¿Terminará Ambrosio en Podemos?


Entre reunión y reunión prenavideña, más de un militante y simpatizante del PSOE cordobés me ha repetido la misma reflexión ¿tienen los socialistas una alcaldesa en Córdoba o hay una primera edil que gobierna y abona el camino para Ganemos-Podemos?.
En la historia democrática cordobesa, no sería la primera vez que un alcalde de un partido termina mimetizándose con los postulados de otras fuerzas políticas hasta acabar cambiando de filas.
El gobierno de nueva izquierda que lideró Herminio Trigo en los pasados noventa poco tenía que ver la ortodoxia del PCE. Al sucesor de Anguita sólo le alejaban del PSOE las personas, incluidas las dichosas pegatinas de “condenado”. Superadas las barreras subjetivas ha encajado perfectamente en la casa común socialista.
Camino similar siguió Rosa Aguilar. De aquella a la que llamaban “Quina”, comunista de los ochenta o del látigo “antifelipista” en su paso por Madrid, no quedó rastro alguno durante su estancia en la alcaldía cuando los albores del nuevo siglo. De los socialistas la separaba el “pepito grillo” de Hurtado. Eliminado el obstáculo por elevación, el cambio de sillón a Sevilla fue dicho y hecho.
Con Ambrosio podemos asistir al mismo fenómeno pero a la inversa. Veamos los paralelismos. Al igual que ocurría con los exalcaldes citados, la actual regidora deambula por rutas paralelas a las de su organización política, sin ningún punto de encuentro. Como les ocurría a Herminio y a Rosa la relación con los dirigentes locales y supralocales de su organización es pésima, o inexistente.

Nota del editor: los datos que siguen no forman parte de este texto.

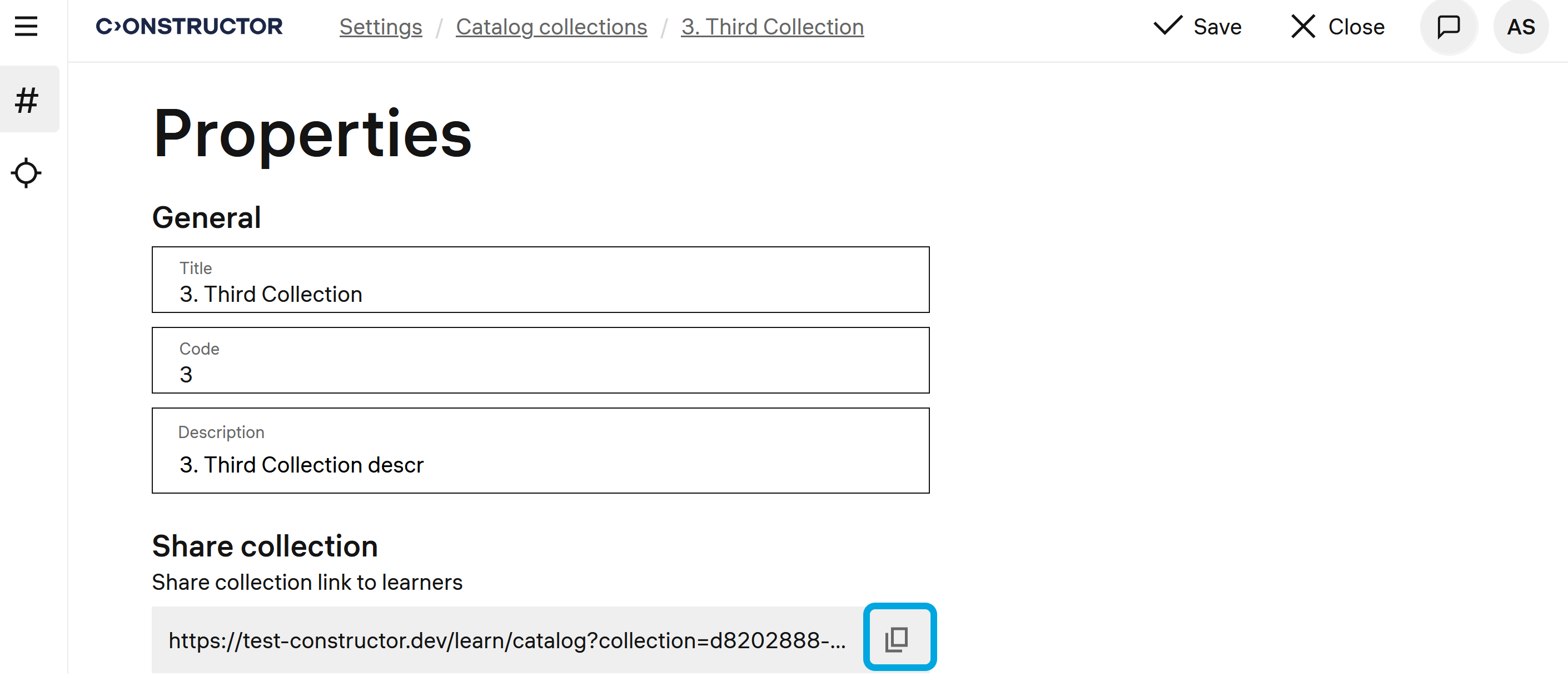The width and height of the screenshot is (1568, 681).
Task: Focus the Code input field
Action: click(540, 374)

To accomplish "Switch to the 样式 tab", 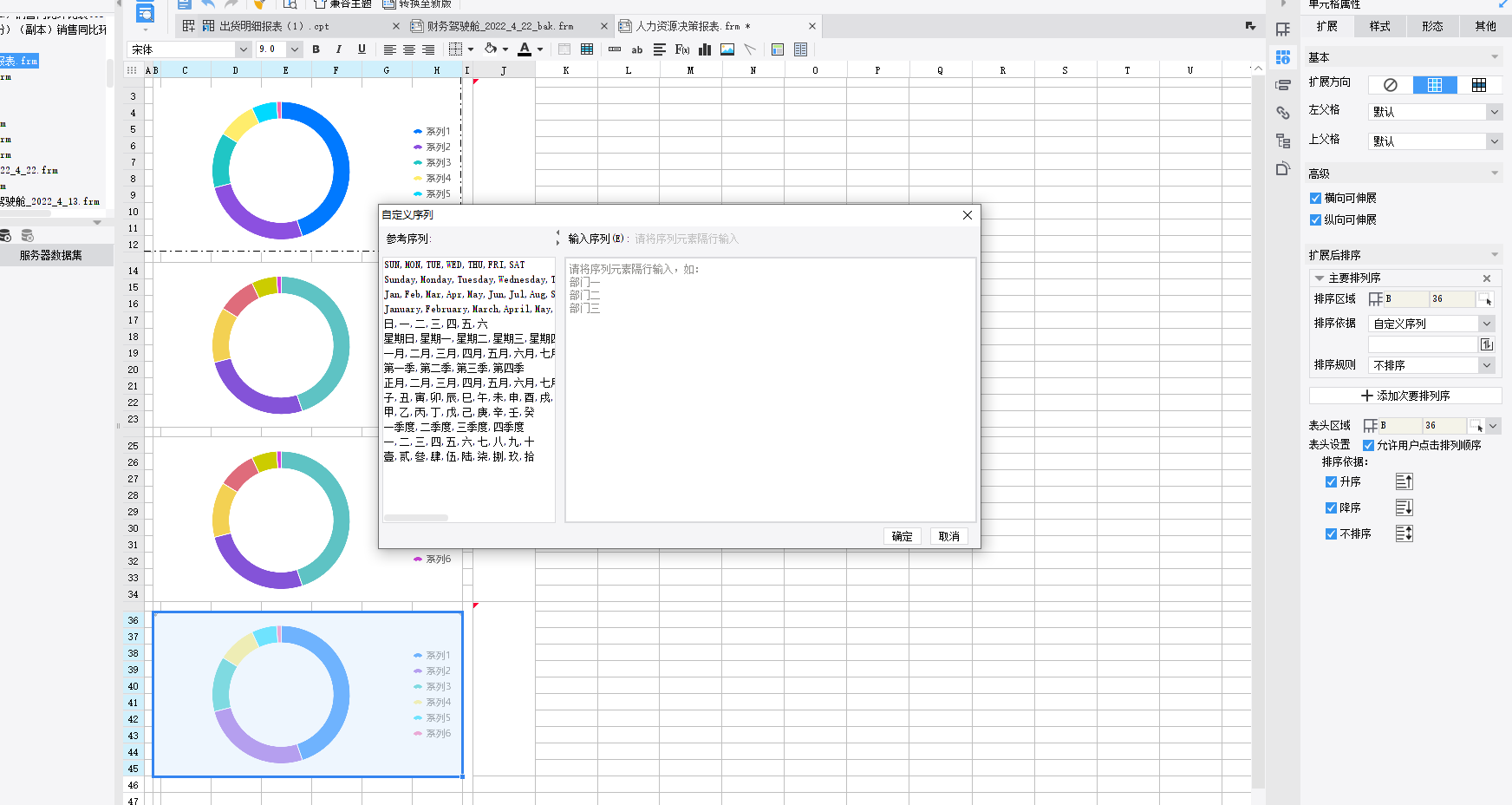I will pos(1379,26).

La situación de división e incertidumbre sobre el futuro del PSOE, que yo sí creo que el partido superará, puede guardar parangón con los bandazos estratégicos de la IUCA de la         “postpinza “ de Rejón. También le ocurre a la alcaldesa que se aleja de tradicionales aliados socialistas en la sociedad civil      (UGT, dirigentes del pequeño comercio y hostelería, sectores de la UCO, etc… ) como aquellos primeros ediles de IU se distanciaron de la CTA o de algunos dirigentes vecinales y de comisarios políticos destacados en otras organizaciones sindicales o de pymes.

Además, al igual que sucedió en los casos anteriores, el propio cargo dota al que lo disfruta de una convicción de liderazgo tentadora de ser explotada en terrenos más favorables, amén de que ya se encargarán otros de entonar cantos de sirena para atraerla.
Tenemos a mano una comparación tremendamente clarificadora: ¿Que tienen en común la estrategia y acciones políticas de la Alcaldesa con las del emergente Presidente de la Diputación?. Guste más o guste menos, nadie podrá tildar al gobierno de Antonio Ruiz, ni por estilo ni por decisiones, de radical, populista o contrario a lo que los votantes esperan de un político socialdemocrata. Con habilidad y acierto está ocupando el centro del tablero.

En la administración provincial el ritmo no lo marcan desde Ganemos o desde IU. Él, sí está consiguiendo convertirse en el punto de encuentro social e institucional de esa Córdoba moderada que tanto ansían atraer los partidos de gobierno.
La patada dada por el gobierno de Ambrosio a las organizaciones empresariales y a los sindicatos más representativos, excluyéndolos de la administración del futuro organismo municipal responsable de la industria turística, IMTUR, ha sido el último paso en la deriva. Y de poco vale que en privado las culpas las vuelvan a cargar en Pedro García, que sí tiene clarísimo para donde barrer.
Las organizaciones representativas del tejido productivo local deberán mirar hacia la Diputación en busca de rumbo y apoyo en políticas y estrategias. De la misma manera, los militantes socialistas buscarán de nuevo en el Palacio de la Merced y en San Telmo referencias para no perderse en esa hoguera de vanidades adanistas. Tampoco, en coches averiados a los que nunca llega el lunes para ponerlos en carretera en busca de rincón alguno.
Allá por el 1997, a la salida de un acto en el Palacio de Viana que había convocado a gran parte de la inteligencia socialista universitaria, sindical, empresarial y de otros ámbitos de la sociedad cordobesa, Rafa Merino y quien suscribe nos dijimos al unísono: “si toda esta gente en lugar de estar a tortas con Mellado (entonces líder local socialista y alcaldable) fuesen una piña, sería difícil parar al PSOE en Córdoba”. 20 años después ni la conquista de la alcaldía, aunque de aquella manera, ha servido para cambiar la historia.
A los viejos socialistas siempre les quedará poder endulzar las fiestas con turrón, chocolate y anís de Rute, que parece que este precioso rincón de la subbética cordobesa está de moda.
Feliz año 2017, a pesar del gobierno municipal.